THE FOLK OF THE AIR
by Peter S. Beagle
For Colleen J. McElroy
without whose aid, advice, comfort, cocoa at midnight, and maddening refusal to understand that some books just don’t get finished, this book would never have been finished.
Ferrell arrived in Avicenna at four-thirty in the morning, driving a very old Volkswagen bus named Madame Schumann-Heink. The rain had just stopped. Two blocks from the freeway, on Gonzales, he pulled to the curb and leaned his elbows on the steering wheel. His passenger woke up with a sad little cry and grabbed his knee.
“It’s all right,” Farrell said. “We’re here.”
“Here?” his passenger asked, still dazed, peering ahead down the street at railroad tracks and truck bodies. He was nineteen or twenty, brown-haired and pink-cheeked, neat as a new ice-cream cone. Farrell had picked him up in Arizona, near Pima, taking the sight of a V-neck pullover, tobacco-tan loafers and white Exeter windbreaker hitchhiking across the San Carlos Indian Reservation as an unquestionable sign from heaven. After two days and nights of more or less continuous driving, the boy was no whit damper or grubbier than before, and Farrell was no nearer to remembering whether his name was Pierce Harlow or Harlow Pierce. He called Farrell mister with remoreseless courtesy and kept asking him earnestly what it had been like to hear Eleanor Rigby and Day Tripper for the first time.
“Avicenna, California,” Farrell announced, grinning at him. “Museum of my twisted youth, vault of my dearest and most disgusting memories.” He rolled down his window and yawned happily. “That good stink, smell it, that’s the Bay. Must be low tide.”
Pierce/Harlow sniffed as instructed. “Uh-huh. Yes, I see. Really nice.” He ran his hands through his hair, which promptly sprang back into one sculpted piece, polished and seamless. “How long did you say it’s been?”
“Nine years,” Farrell said. “Almost ten. Since I made the mistake of actually graduating. I don’t know what the hell I was thinking of that morning. Just got careless, I guess.”
The boy chuckled politely, turning away to rummage in his Eddie Bauer knapsack. “I’ve got the address of the place I’m supposed to go in here somewhere. It’s right up near the campus. I can just wait.” In the smudgy pre-dawn light, the nape of his neck looked as thin and vulnerable as a child’s.

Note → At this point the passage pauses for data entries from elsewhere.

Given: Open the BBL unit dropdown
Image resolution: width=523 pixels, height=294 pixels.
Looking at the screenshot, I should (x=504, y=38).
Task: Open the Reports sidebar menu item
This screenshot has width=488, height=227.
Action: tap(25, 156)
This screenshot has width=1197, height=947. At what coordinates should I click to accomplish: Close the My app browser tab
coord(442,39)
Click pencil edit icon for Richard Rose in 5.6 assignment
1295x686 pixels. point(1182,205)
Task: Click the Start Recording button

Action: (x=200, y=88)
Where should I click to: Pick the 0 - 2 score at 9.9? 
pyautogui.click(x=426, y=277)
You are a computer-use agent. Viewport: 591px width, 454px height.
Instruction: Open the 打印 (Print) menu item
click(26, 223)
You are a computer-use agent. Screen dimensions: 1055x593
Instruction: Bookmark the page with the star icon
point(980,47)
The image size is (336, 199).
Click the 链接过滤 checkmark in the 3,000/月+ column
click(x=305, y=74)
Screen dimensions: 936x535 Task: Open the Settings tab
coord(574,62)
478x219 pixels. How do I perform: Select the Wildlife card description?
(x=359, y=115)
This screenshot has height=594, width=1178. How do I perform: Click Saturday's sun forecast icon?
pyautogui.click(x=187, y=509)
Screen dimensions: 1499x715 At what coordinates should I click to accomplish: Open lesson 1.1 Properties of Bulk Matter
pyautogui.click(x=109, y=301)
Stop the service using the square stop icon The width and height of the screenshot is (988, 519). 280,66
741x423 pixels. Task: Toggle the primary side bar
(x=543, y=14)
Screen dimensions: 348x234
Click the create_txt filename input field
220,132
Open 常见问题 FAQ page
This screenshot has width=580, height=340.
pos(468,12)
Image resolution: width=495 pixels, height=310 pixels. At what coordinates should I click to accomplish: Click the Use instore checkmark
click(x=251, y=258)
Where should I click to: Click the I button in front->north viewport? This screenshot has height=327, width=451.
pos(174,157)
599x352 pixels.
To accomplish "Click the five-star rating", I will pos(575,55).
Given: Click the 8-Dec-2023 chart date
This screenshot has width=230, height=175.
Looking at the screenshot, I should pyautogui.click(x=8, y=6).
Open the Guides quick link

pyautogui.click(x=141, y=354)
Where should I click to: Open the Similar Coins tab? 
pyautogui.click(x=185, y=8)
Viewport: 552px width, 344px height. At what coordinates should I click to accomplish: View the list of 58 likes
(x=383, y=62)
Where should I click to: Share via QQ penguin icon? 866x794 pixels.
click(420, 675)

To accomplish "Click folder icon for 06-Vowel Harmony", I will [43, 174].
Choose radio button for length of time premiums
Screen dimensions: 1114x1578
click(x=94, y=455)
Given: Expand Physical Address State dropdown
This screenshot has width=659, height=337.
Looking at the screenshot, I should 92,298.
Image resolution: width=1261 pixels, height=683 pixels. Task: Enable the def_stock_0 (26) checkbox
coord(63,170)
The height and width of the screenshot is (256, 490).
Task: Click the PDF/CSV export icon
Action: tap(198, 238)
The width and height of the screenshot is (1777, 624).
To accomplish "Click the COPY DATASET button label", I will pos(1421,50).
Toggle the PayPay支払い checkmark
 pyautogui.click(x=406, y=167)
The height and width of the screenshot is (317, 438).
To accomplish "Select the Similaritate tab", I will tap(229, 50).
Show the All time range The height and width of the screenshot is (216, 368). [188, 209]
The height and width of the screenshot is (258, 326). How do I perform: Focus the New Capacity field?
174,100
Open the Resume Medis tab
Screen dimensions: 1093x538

The sky was the color of mercury, mushy as a bruise. Farrell said, “Usually you can see the whole north campus from here, the bell tower and everything. I don’t remember it getting this foggy.” He stretched until he ached, locking his hands behind his head and feeling stiff muscles crackle and sigh and mumble to themselves. “Well, I can’t go rouse up my buddy yet, it’s way too early. Might find ourselves some breakfast—there used to be an all-night place on Gould.” One bright little sparkle of pain remained when he relaxed, and he glanced down to see Pierce/Harlow smiling diffidently and holding a switchblade knife against his side, just above the belt.
“I’m really sorry, sir,” Pierce/Harlow said. “Please don’t do anything dumb.”
Farrell stared at him so long and so blankly that the boy began to fidget, tensing every time a car hissed by. “Just put your wallet down on the seat and get out. I don’t want any trouble.”
“I guess we can assume you didn’t go to Exeter,” Farrell said at last. Pierce/Harlow shook his head. Farrell said, “No point even asking about the programmer trainee job.”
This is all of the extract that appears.